An Example of Intercepting Library Calls with LD_PRELOAD.
The executable program ls is dynamically compiled and as it runs there is a call to the function strlen, which is in the library string.h:
Call to Library on Executing the Command "ls". (Part of Output)-
The idea is to get in the way of the call to the library that contains the function and modify it (hooking the call). One of the possibilities among those described is to use the local variable LD_PRELOAD. To do this, a new library is created defining the function strlen, making sure that the executable program finds this before it can get through to the original library, making use of the variable LD_PRELOAD:
Program Defining a Fake strlen Function
This is compiled as a dynamic library:
gcc -shared -fPIC -Wall -o mi_ls.so mi_ls.c
The effectiveness of the hook is immediately noted when the ls command is executed, as it is clear that the library created with LD_PRELOAD is loaded:
Effect of Intercepting a Dynamic Library and Replacing the Function strlen
The call to the library invoking strlen has been intercepted and the output of the ls command has been modified.
To conclude, it may be stated that such rootkits are very easily implemented, but have the downside that they are relatively simple to detect with basic checks on the integrity of binary code (hash values), verifying local variables that change the path, monitoring symbolic links, routes and the configuration of dynamic libraries and so forth.
Moreover, the amount of binary code to be modified and specific compilation for each version of the kernel poses a considerable problem to overcome in programming this sort of rootkit. When the technique involves attacking non-static binary items, the use of preloading of dynamic libraries is limited by kernel security measures that prevent such libraries from being loaded if they pose a security problem, for instance if privilege levels would have to be raised.

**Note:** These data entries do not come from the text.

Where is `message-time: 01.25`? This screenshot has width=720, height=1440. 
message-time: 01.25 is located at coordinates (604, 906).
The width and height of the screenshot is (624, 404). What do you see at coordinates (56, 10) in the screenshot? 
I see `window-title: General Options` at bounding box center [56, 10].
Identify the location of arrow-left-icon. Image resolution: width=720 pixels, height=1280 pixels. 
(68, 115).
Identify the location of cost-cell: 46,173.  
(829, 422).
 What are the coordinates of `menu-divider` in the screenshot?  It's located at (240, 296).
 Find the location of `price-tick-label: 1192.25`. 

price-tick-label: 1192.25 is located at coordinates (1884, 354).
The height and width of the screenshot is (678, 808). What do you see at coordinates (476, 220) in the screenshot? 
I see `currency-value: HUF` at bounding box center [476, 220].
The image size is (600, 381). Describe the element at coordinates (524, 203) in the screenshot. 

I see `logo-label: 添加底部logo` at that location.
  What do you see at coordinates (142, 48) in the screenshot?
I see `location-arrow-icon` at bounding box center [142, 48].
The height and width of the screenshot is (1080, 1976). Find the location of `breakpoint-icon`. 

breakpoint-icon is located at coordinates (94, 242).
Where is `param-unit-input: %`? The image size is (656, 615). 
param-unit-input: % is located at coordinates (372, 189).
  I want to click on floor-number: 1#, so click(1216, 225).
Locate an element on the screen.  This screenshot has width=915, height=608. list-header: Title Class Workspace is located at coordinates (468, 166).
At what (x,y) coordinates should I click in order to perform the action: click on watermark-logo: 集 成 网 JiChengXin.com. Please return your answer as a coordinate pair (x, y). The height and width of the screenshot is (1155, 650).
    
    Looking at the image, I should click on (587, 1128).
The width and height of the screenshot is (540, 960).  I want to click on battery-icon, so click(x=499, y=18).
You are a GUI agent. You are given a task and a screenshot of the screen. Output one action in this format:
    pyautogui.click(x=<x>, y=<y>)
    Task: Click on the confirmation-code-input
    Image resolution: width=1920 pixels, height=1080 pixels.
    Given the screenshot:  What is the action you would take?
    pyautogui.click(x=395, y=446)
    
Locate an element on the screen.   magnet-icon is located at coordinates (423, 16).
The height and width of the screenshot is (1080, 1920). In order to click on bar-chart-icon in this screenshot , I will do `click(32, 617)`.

All this has caused rootkits in user space to become obsolete, as against more advanced varieties that take advantage of kernel space.
Rootkits in Kernel Space
Without any doubt, the most attractive aim for an attacker, once a system has been accessed and super-user privileges obtained, is to install a rootkit in kernel mode and thus ensure total control of the system together with better concealment. Once it is integrated into the system, detecting it becomes much more complicated, because it operates at a higher level of privilege giving it permission to modify not just binary items themselves, but the very functions and calls of the operating system.
For this purpose, their design must be much more elaborate, since they work in kernel space, interacting with system functions and calls that are fundamental. Hence, any defect in their operation might trigger a failure in the kernel with fatal consequences.
Bootkits
Bootkits go a further step, by adding boot-up functions to rootkits and affecting the firmware of systems and boot sectors of disks. In this way, the intrinsic difficulty of detecting them is heightened by their resistance to elimination. This is the kind of rootkit that is most advanced and persistent.
One recent example is Thunderstrike, a bootkit for MacBooks that modifies the firmware of the boot extensible firmware interface (EFI), making it persist even after re-installation of the operating system, and indeed after disk replacement. It was presented by the researcher Trammell Hudson at the Chaos Computer Conference held in Germany in December 2014.